* **Task prompt**
From the line with "I want to click" to the line with "(577, 161).", can you repeat the entries with "location" changed to "position", everything else unchanged and the pictures left out?

* **Input rows**

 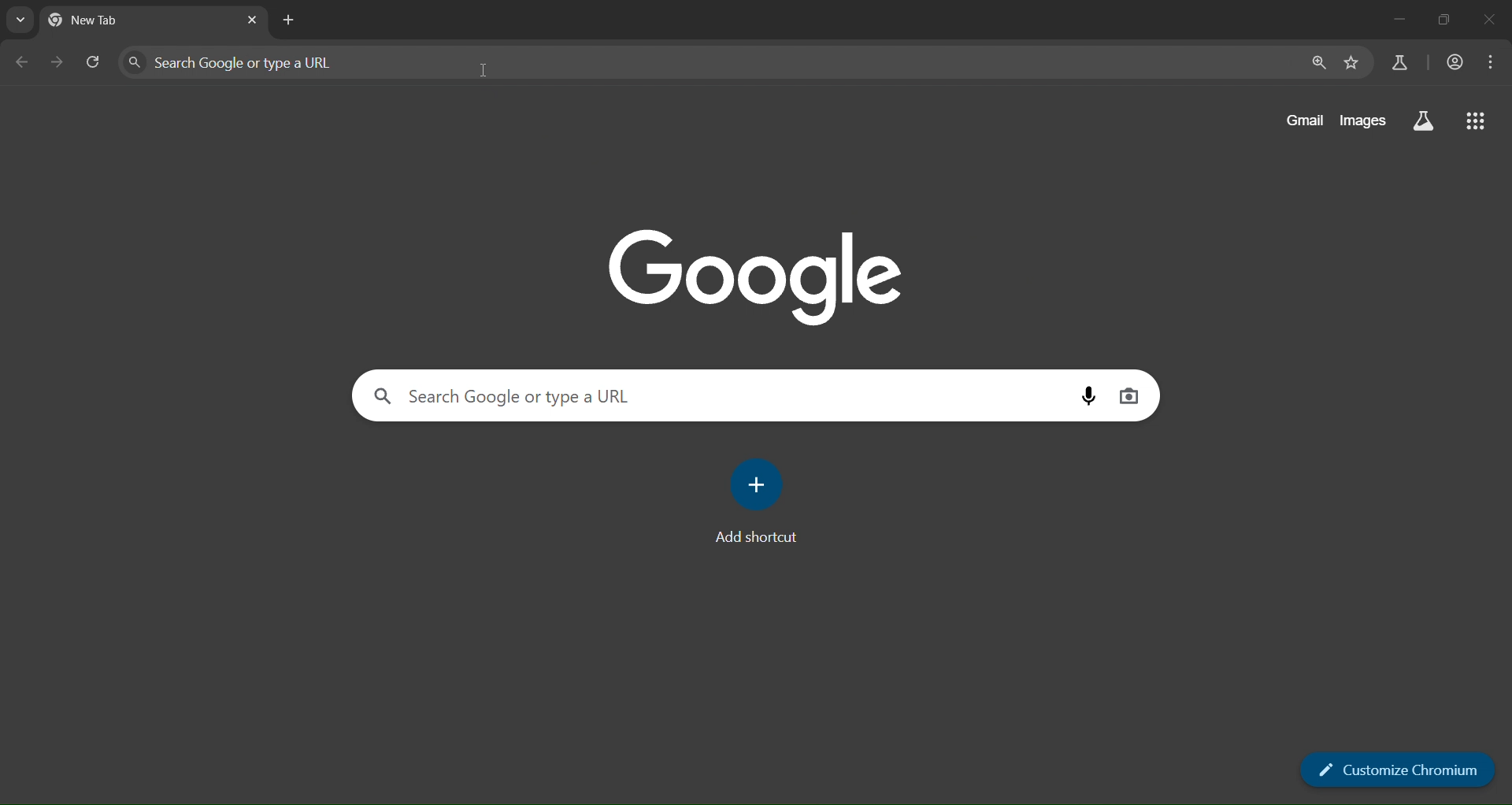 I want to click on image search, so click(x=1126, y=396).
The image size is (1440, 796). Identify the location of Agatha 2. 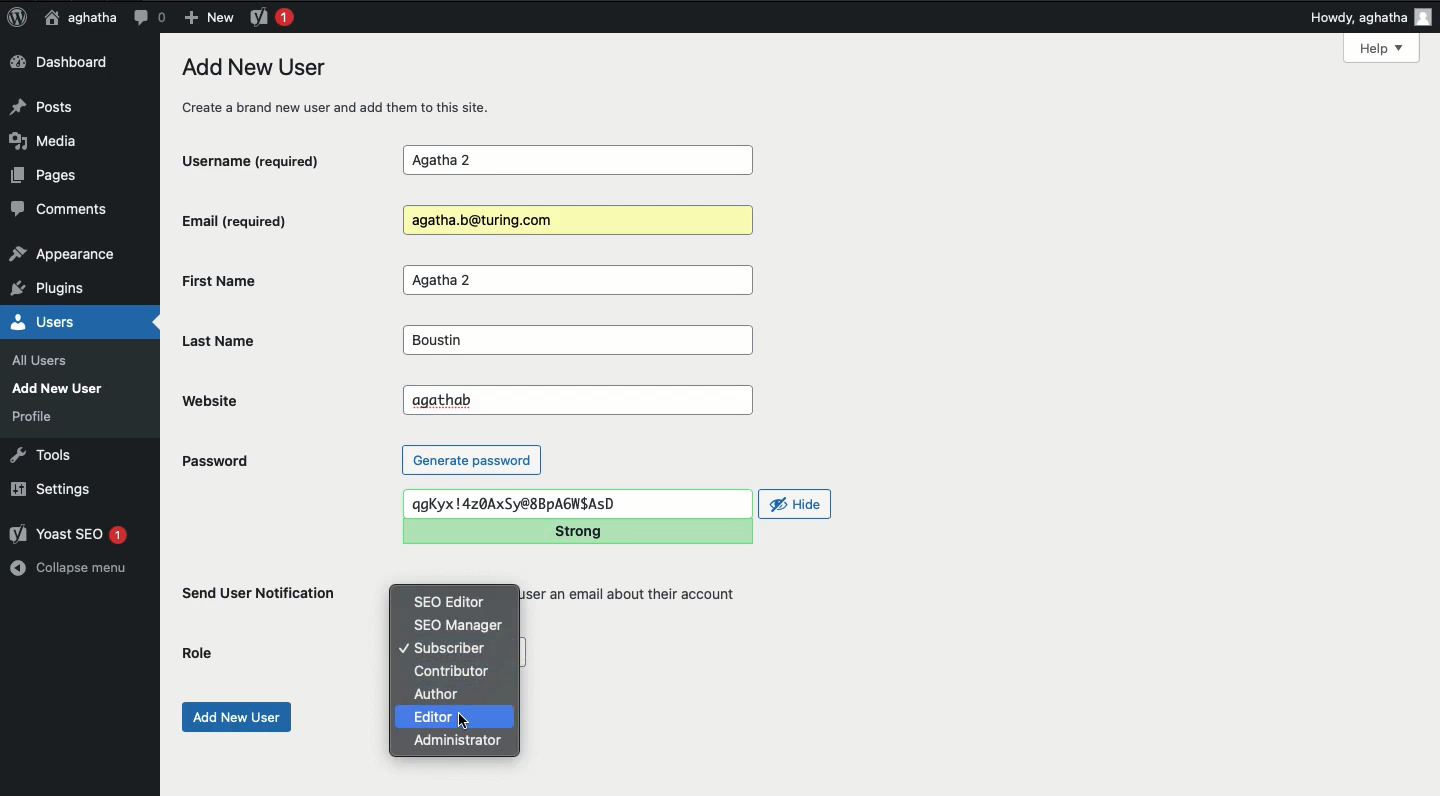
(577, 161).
--
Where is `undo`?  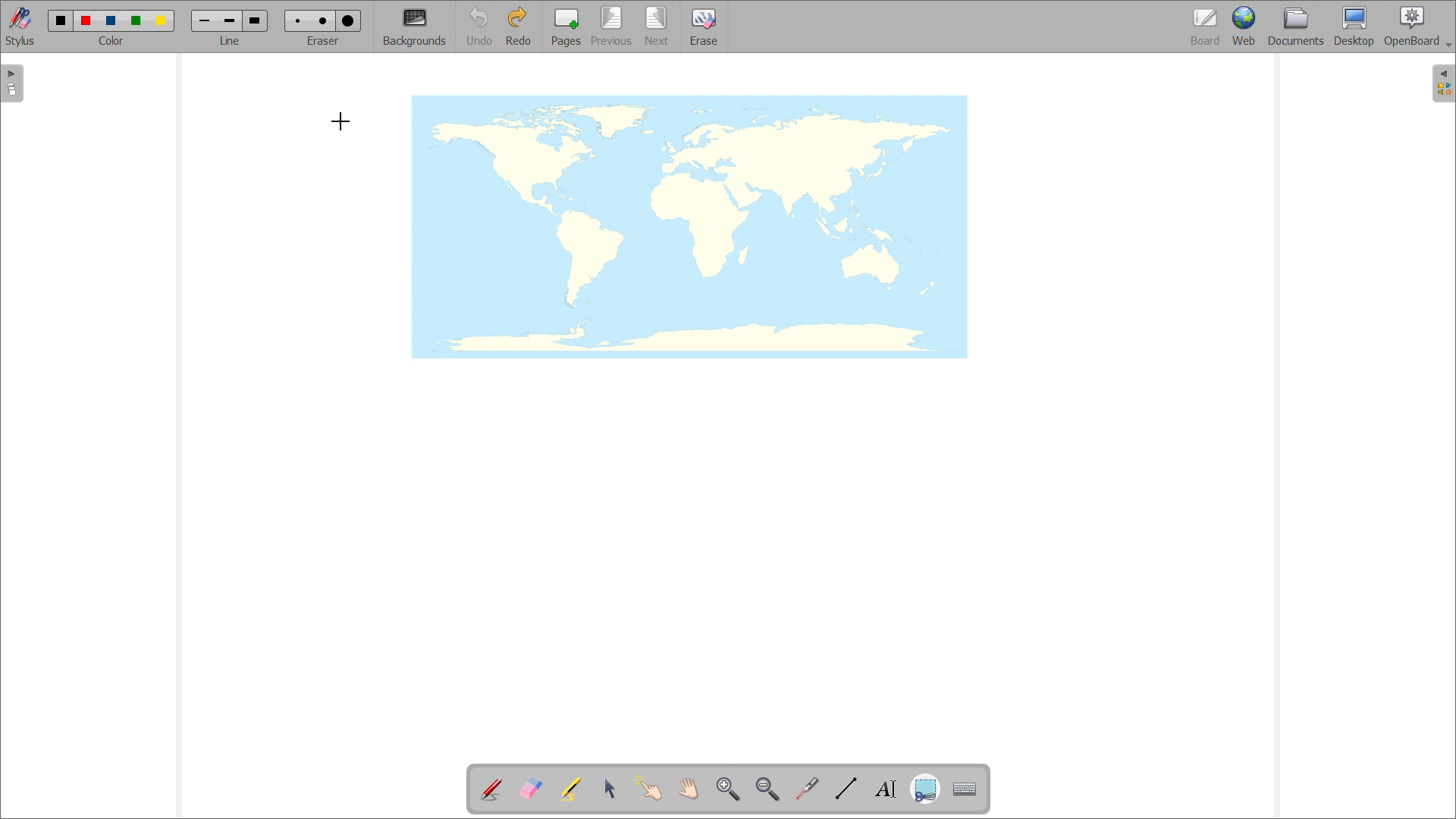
--
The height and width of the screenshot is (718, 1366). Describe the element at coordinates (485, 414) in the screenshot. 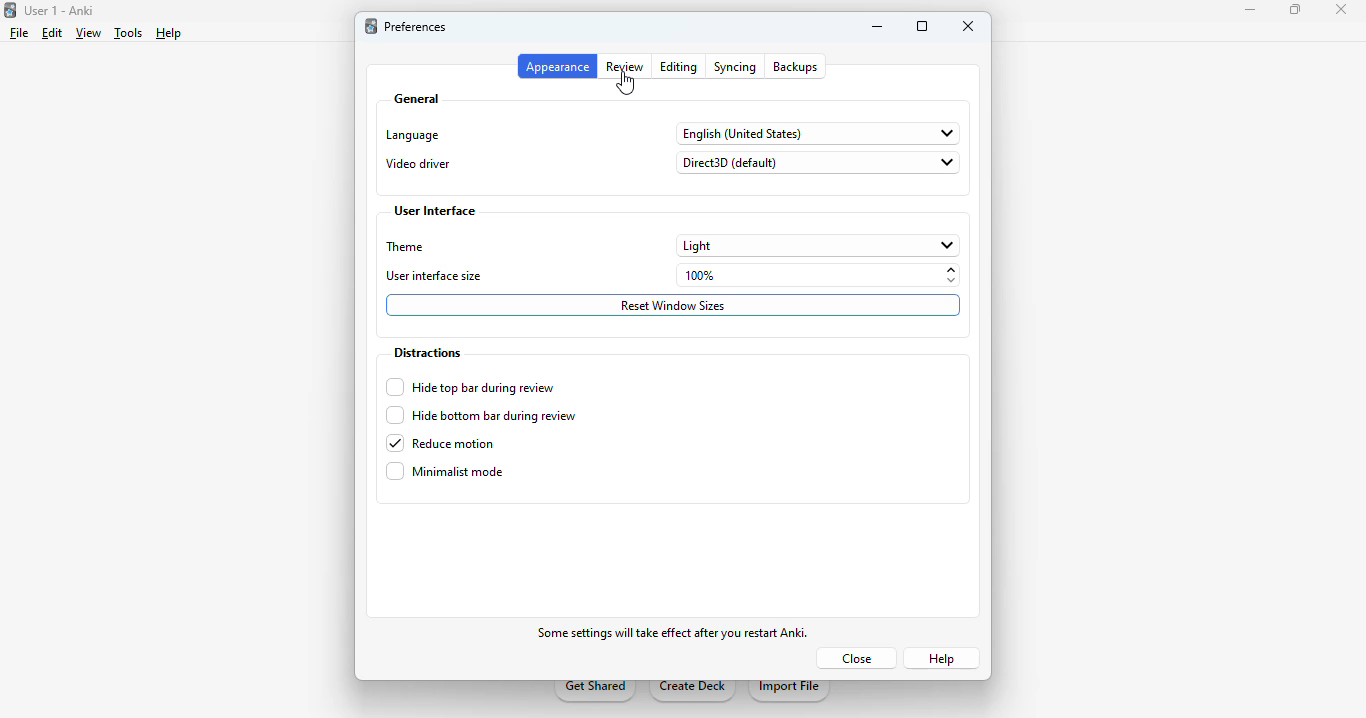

* **Exercise response**
  I want to click on image search, so click(x=1126, y=396).
The image size is (1440, 796). Identify the position of Agatha 2. 
(577, 161).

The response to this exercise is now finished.